If you have been alive, during your physical diagnosis and required clerkships, you should have no difficulty with this exam. The patients will present with problems that you should know how to work-up well.
It seems to me that patient assessment, communication and information gathering regarding a patients condition, history, etc. is extremely important and is the most effective tool for the physician. No mind you, I am speaking from ignorance since I am still quite a ways from the MCAT, much less medical school. I have also been reading Dr. Lown’s book “The Lost Art of Healing” and he even states that good clinical skills/patient assessment can lead to about 70% of all diagnosis. I just do not understand why the AMSA is opposed to such test when it seems (to me at least, with my previous caveat) that it is a very important function of the physician.

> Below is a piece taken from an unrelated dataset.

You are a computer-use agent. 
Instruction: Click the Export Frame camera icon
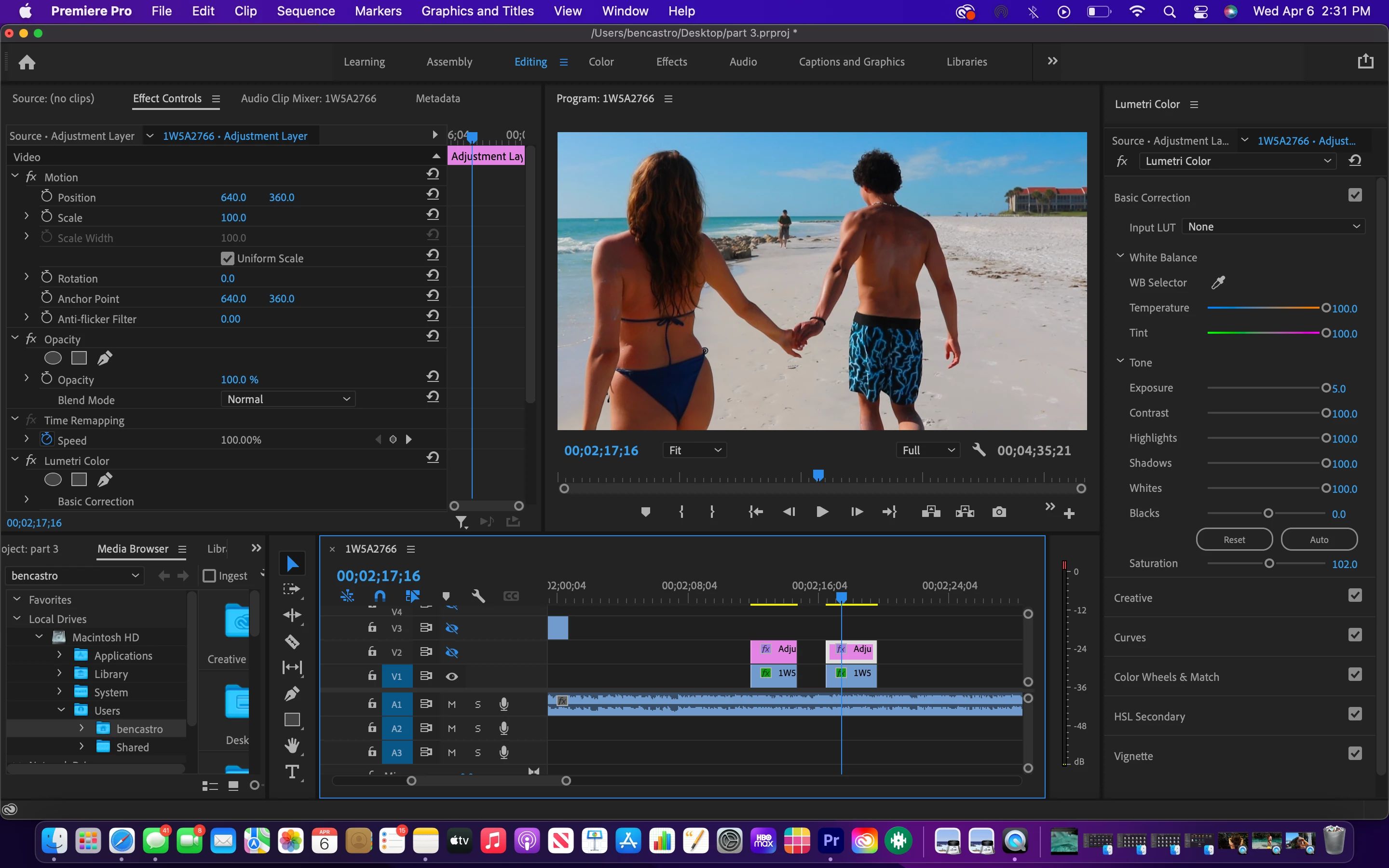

|Quote (parchays @ April 03 2002,22:01)|
|It seems to me that patient assessment, communication and information gathering regarding a patients condition, history, etc. is extremely important and is the most effective tool for the physician. No mind you, I am speaking from ignorance since I am still quite a ways from the MCAT, much less medical school. I have also been reading Dr. Lown's book "The Lost Art of Healing" and he even states that good clinical skills/patient assessment can lead to about 70% of all diagnosis. I just do not understand why the AMSA is opposed to such test when it seems (to me at least, with my previous caveat) that it is a very important function of the physician.|
Possibly AMSA is opposed to this test because it is another very expensive addition to this already expensive process of going through medical school. USMLE Step I II and Step III are well over $400 each now. If you fail, you have to re-take, meaning more money. Application to residency can easily run into the $600 range. Add up the cost of airfare and hotels to go on interviews. You may need a rental car in the process. Add in travel, lodging and the stress of another exam, where previously many schools had been providing this exam. The cost of this exam could easily run well into the thousands not to mention the money that many students feel obligated to pay for prep courses. I am willing to bet that Kaplan and TPR are salivating at the prospects of this exam. Watch for jumps in the value of their stock when this change is actually implemented.

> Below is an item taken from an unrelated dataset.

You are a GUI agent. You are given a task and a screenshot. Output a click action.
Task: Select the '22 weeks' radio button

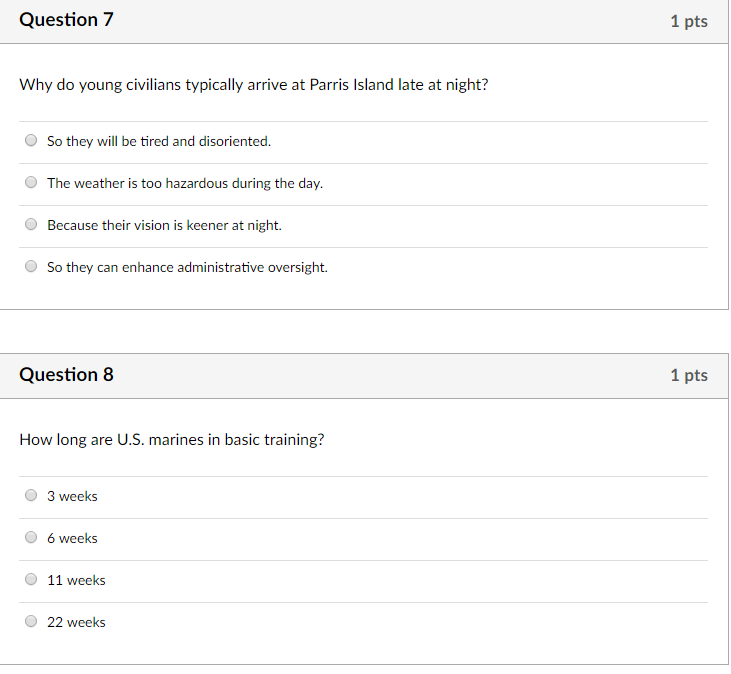31,621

Patient assessment and communication are important, but I can promise you that I would not be leaving Howard University College of Medicine if I couldn't assess my patients and communicate with them. With every rotation, these skills have been tested and re-tested. No attending is going to give a passing grade to any student who cannot take a thorough history and do a comprehensive differential diagnosis list. (Yes, students fail and repeat clinical rotations here) Since you, the medical student, are the primary author of this list on the patient's chart, the attendings here take keen interest in what you write. (They are held liable for your work). If you have a weakness in these areas, it is corrected very quickly.
What will this test insure? Will it guarantee that a medical student will always communicate, take a comprehensive history and come up with a differential diagnosis? I don't think so.
I’ve also read Dr. Lown’s “The Lost Art of Healing” and my clinical mentors takes the same approach he does towards history taking and physical assessment. They both feel that if you master the art of history taking and physical assessment that you are ahead of the game as far as diagnosis is concerned. Even though I’m still a pre-med, when I go on clinical rounds, I’m an active participant with my mentors and I’m beginning to learn how to write H&P’s as well as interviewing patients. It’s interesting to see how much you can learn from an accurate history and physicial!!!